Swiss pension funds are facing a narrowing range of global custody, consulting and asset management services as UBS strengthens its grip on the market following its 2023 takeover of Credit Suisse.
The provision of global custody services to pension funds is shrinking, according to an analysis by BAK consultancy conducted on behalf of the Swiss State Secretariat for Economic Affairs (SECO).
BAK surveyed pension funds as bank clients on fees, quality and availability across services, including passive and active asset management mandates, fund management, real estate and strategic consulting.
High fixed costs are the biggest barrier to new banks entering the market to offer global custody and passive asset management services. Around three-quarters of pension funds surveyed expect this to have a massive or severe impact, the study found.
Half of pension funds also report that the number of banks offering passive asset management mandates has declined since the collapse of Credit Suisse.
Switching global custody or fund management banks typically leads to higher costs for pension funds, while fee differences remain relatively moderate in passive asset management and Swiss real estate mandates.
Some pension funds also observe a deterioration in strategic consulting and in services related to interest rate hedging provided by banks, according to the study.
In asset management, the collapse of Credit Suisse has increased concentration in listed real estate funds at UBS, according to PPCmetrics chief executive officer Stephan Skaanes.

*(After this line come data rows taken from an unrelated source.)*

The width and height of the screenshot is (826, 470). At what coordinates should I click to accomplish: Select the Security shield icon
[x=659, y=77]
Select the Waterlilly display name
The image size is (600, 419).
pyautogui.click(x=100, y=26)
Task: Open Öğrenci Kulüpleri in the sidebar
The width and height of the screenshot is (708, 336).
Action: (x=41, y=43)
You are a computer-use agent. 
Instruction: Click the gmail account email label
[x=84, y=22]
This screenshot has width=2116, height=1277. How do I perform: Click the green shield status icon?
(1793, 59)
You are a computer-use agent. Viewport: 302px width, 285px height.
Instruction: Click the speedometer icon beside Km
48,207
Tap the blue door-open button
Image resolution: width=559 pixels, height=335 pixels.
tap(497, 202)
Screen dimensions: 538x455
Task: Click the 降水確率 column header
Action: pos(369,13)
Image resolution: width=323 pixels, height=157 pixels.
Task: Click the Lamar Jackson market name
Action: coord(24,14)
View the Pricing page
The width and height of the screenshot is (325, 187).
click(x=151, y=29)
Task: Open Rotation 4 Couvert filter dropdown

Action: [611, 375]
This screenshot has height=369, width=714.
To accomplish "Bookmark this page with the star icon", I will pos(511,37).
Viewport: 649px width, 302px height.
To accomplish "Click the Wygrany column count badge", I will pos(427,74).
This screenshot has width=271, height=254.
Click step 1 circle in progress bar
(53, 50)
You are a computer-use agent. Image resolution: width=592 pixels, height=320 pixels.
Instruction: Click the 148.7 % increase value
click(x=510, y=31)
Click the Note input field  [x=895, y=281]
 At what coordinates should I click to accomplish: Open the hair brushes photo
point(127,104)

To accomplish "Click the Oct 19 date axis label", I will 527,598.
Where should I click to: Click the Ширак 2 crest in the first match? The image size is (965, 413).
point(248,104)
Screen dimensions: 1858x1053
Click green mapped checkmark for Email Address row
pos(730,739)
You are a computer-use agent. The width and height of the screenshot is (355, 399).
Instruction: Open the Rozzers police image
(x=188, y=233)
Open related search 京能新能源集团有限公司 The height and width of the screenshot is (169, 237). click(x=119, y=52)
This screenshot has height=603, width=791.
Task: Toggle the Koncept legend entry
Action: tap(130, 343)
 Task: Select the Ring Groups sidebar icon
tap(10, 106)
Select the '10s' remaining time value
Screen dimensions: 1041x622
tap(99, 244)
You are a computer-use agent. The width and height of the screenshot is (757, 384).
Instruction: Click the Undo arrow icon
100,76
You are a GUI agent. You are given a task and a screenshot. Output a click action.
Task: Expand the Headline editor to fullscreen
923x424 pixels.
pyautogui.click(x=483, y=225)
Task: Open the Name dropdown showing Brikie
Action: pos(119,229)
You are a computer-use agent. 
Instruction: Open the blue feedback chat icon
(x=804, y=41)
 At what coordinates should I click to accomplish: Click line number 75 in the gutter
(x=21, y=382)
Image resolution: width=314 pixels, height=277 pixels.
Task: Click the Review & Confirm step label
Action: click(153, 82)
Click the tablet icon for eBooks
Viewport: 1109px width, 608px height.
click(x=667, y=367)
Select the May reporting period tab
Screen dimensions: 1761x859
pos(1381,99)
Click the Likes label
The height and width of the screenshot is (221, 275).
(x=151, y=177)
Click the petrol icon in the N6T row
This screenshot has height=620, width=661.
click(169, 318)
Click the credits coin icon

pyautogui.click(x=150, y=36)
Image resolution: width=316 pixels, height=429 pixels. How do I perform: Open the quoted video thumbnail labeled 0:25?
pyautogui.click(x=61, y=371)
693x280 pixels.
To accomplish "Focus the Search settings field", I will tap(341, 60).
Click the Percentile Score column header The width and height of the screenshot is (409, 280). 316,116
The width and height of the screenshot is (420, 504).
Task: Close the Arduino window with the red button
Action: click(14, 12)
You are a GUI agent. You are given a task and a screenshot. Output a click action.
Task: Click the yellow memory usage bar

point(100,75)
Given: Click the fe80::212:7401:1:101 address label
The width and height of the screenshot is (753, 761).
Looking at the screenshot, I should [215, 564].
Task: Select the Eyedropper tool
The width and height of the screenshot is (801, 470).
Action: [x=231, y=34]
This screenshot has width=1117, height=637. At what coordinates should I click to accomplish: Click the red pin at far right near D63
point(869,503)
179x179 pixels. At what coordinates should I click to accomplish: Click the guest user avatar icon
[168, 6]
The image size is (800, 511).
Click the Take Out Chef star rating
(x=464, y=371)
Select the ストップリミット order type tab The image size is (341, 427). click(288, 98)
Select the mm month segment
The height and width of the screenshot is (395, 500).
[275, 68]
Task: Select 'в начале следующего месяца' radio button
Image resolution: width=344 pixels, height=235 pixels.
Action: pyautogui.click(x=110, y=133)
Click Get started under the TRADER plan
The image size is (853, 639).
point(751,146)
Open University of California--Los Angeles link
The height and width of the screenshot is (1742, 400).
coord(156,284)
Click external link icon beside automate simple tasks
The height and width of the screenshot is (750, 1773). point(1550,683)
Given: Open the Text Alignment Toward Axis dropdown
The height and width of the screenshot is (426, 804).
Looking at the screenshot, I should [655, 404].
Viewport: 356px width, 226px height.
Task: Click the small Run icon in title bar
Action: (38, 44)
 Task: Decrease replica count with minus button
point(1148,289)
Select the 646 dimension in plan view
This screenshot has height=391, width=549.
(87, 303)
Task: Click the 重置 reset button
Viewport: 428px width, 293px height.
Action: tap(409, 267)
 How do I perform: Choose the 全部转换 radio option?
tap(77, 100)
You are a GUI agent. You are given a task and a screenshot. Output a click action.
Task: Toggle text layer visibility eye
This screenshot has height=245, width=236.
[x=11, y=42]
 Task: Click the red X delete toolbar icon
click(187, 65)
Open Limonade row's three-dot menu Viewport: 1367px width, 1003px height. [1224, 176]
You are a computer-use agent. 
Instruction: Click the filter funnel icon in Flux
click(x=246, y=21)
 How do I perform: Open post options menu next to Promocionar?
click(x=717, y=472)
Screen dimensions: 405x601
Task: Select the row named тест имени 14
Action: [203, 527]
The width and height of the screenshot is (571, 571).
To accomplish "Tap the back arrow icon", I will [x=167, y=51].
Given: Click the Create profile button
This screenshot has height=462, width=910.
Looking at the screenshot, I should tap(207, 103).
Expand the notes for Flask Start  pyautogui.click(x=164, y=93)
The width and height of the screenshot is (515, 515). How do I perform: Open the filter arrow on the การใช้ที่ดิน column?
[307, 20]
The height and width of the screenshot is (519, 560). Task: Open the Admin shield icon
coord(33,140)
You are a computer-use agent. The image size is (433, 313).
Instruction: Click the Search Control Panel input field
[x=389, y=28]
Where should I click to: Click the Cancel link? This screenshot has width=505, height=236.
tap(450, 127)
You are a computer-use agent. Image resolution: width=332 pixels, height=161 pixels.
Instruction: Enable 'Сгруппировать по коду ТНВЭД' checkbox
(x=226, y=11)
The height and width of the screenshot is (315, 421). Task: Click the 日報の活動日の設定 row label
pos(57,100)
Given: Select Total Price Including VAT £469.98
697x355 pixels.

“Initially, there was less competition for passive products, but several new providers have since entered the market, and competition has returned. In particular, we see that the price level, especially for indexed products, remains very competitive in Switzerland,” he said.
Overall, the loss of a provider reduces choice for pension funds, but there are still enough professional providers – both Swiss and international – in global custody and fund administration to sustain competition, Skaanes added.
So far, however, international providers have not fully capitalised on the collapse of Credit Suisse to increase their Swiss market share.
“Rather, existing providers are expanding their product ranges,” he continued.
PPCmetrics also noted that since Credit Suisse’s downfall, pension funds have reviewed existing relationships and re-tendered mandates. “This may, but does not necessarily always lead to a change of provider,” Skaanes said.
UBS reinforces position
UBS is now the only globally active major bank headquartered in Switzerland, and its position has strengthened further.
The bank tops the ranking of pension asset managers in Switzerland with €375bn in assets, followed by Zürcher Kantonalbank with €234.18bn and, at a distance, Swiss Life Asset Management with €60.44bn, according to the latest IPE Swiss institutional market survey.
UBS Asset Management is the clear market leader following its acquisition of Credit Suisse and the onboarding of Credit Suisse’s institutional clients, according to IPE.
Most pension funds established a new banking relationship solely with UBS after the takeover. As a result, 93% of pension funds previously linked to Credit Suisse are now working with UBS for global custody, according to BAK’s analysis.
Their negotiating position has weakened, particularly in passive asset management and Swiss real estate mandates, while cantonal and foreign banks are seeking to compete with UBS in active asset management by offering pension funds more favourable contractual terms, the analysis found.